List every line in the material that contains the word "Decks".

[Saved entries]

## Start

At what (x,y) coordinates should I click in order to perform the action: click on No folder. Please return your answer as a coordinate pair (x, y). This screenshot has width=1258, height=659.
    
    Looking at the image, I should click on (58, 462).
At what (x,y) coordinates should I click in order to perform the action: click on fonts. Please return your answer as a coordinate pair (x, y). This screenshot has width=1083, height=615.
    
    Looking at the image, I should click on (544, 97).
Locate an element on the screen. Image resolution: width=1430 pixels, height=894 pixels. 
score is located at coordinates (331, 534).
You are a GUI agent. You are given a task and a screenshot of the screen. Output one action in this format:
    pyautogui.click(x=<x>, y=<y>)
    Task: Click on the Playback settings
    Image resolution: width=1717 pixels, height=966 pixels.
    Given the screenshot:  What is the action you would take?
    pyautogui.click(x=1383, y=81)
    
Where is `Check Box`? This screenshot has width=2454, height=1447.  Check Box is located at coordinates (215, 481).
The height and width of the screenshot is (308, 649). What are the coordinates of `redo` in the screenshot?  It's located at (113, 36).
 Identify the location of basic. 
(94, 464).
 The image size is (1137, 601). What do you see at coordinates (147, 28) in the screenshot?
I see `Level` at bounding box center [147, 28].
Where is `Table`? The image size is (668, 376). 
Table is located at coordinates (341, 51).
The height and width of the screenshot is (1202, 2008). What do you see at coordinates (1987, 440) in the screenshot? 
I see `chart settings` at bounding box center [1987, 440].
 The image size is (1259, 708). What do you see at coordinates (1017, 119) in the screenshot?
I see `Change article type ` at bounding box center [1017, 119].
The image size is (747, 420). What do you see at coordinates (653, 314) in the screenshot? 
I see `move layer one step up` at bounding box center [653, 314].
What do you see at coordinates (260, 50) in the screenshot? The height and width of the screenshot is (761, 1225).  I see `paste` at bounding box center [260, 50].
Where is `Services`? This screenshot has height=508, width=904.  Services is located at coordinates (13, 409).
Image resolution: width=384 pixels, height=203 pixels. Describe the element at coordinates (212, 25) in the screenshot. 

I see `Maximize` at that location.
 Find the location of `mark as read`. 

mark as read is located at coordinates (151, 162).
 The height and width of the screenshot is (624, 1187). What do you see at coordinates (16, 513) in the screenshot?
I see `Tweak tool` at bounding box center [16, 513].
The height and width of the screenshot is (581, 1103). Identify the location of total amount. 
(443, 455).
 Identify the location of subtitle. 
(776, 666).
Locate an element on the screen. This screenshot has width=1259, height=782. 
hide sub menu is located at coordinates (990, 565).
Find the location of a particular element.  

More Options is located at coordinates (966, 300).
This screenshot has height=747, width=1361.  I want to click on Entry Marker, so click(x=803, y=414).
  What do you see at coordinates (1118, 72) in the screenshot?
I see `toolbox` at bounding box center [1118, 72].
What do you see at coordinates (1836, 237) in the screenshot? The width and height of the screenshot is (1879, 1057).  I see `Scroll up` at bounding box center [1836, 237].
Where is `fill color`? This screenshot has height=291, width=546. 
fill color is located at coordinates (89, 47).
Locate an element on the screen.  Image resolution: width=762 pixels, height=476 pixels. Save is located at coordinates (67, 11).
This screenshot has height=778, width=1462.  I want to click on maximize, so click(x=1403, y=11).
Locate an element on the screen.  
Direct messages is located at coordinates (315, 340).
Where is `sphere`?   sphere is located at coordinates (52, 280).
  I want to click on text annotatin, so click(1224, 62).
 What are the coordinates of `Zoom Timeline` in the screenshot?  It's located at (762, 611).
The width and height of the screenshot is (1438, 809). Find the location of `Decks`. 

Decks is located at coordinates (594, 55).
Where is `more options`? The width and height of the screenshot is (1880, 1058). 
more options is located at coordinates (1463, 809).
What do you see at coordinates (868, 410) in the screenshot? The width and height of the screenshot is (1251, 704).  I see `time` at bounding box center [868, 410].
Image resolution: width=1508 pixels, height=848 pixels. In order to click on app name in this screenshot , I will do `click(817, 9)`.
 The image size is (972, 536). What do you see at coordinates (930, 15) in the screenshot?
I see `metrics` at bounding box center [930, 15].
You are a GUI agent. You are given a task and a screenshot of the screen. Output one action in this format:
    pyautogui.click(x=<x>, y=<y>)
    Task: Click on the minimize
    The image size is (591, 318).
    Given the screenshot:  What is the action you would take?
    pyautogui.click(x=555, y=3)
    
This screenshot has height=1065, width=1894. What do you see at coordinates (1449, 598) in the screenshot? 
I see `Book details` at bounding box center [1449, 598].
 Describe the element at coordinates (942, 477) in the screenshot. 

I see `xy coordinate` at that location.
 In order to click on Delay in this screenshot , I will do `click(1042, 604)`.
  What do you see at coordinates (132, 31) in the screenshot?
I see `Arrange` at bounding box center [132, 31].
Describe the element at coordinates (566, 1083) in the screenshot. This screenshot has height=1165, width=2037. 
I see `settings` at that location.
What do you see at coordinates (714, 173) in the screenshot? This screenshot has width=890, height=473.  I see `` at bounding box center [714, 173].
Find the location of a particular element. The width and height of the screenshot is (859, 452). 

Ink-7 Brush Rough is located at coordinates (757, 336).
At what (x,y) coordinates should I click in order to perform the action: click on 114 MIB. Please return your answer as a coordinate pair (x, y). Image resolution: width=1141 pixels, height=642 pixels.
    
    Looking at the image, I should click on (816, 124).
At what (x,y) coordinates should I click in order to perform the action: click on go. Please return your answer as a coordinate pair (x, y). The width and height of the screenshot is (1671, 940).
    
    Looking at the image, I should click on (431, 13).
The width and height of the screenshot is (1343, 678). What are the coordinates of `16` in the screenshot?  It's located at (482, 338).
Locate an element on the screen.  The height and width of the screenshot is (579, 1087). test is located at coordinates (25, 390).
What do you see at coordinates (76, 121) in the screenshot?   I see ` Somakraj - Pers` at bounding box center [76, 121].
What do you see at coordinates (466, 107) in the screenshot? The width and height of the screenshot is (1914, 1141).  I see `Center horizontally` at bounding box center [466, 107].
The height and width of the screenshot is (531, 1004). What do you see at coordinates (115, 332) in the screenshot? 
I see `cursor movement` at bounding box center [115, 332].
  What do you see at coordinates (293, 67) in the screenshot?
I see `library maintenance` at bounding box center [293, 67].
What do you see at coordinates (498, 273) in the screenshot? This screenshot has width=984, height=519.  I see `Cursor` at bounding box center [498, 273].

## End

= Task output =
The width and height of the screenshot is (1438, 809). Find the location of `Decks`. 
Decks is located at coordinates (594, 55).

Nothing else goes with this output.